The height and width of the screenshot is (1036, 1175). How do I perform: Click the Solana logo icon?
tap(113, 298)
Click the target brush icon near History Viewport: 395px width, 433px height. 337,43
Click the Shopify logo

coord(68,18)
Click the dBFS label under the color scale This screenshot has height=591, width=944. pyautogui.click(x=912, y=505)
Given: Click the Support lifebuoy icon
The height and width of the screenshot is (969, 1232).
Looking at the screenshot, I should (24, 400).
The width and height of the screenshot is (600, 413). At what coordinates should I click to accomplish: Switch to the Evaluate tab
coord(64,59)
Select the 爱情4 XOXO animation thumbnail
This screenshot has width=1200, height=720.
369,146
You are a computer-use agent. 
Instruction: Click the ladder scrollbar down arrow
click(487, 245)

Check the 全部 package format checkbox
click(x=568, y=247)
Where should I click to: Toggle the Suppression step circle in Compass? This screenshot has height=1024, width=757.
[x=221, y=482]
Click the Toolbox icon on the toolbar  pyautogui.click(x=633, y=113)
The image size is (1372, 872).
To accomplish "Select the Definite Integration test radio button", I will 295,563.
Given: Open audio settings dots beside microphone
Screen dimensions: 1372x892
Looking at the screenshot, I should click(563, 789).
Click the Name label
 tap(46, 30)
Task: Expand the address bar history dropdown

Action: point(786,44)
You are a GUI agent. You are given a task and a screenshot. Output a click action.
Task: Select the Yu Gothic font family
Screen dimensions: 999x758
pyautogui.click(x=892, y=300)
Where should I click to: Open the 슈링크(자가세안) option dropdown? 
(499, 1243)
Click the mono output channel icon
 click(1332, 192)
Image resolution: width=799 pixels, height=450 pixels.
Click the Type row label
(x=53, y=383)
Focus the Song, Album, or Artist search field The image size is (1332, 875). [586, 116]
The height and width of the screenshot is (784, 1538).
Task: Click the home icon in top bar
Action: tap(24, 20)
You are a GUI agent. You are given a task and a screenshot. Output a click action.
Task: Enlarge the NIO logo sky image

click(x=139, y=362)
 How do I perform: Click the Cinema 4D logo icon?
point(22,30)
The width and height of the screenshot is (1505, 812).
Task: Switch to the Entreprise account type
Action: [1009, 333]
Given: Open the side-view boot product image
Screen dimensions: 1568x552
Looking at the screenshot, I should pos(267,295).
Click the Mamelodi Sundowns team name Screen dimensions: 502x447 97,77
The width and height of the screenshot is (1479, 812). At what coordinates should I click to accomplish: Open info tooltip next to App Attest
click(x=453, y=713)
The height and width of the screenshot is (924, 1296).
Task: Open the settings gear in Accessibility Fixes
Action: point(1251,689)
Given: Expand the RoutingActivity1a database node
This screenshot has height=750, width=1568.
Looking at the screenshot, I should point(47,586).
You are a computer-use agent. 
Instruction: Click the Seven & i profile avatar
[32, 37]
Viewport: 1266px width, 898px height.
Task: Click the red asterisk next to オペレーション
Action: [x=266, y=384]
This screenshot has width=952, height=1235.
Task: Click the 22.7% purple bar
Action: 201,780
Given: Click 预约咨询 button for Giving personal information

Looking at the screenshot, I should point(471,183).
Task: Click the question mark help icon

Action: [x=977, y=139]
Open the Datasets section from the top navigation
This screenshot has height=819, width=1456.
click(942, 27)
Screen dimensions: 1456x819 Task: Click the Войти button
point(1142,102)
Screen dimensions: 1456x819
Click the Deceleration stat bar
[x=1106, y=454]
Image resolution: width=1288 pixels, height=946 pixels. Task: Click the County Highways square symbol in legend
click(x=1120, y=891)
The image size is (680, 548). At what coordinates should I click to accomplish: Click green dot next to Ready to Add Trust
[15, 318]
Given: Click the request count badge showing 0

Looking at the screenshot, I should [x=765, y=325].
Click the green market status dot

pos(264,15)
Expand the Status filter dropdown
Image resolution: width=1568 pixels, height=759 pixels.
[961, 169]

※ ※ ※

*What you need to do:* Rewrite the records from the line with "The image size is (680, 548)." to the line with "pos(264,15)", putting "pill" in place of "badge" and changing nothing else. Give only those lines.

*Answer to this task:*
The image size is (680, 548). At what coordinates should I click to accomplish: Click green dot next to Ready to Add Trust
[15, 318]
Given: Click the request count pill showing 0

Looking at the screenshot, I should [x=765, y=325].
Click the green market status dot

pos(264,15)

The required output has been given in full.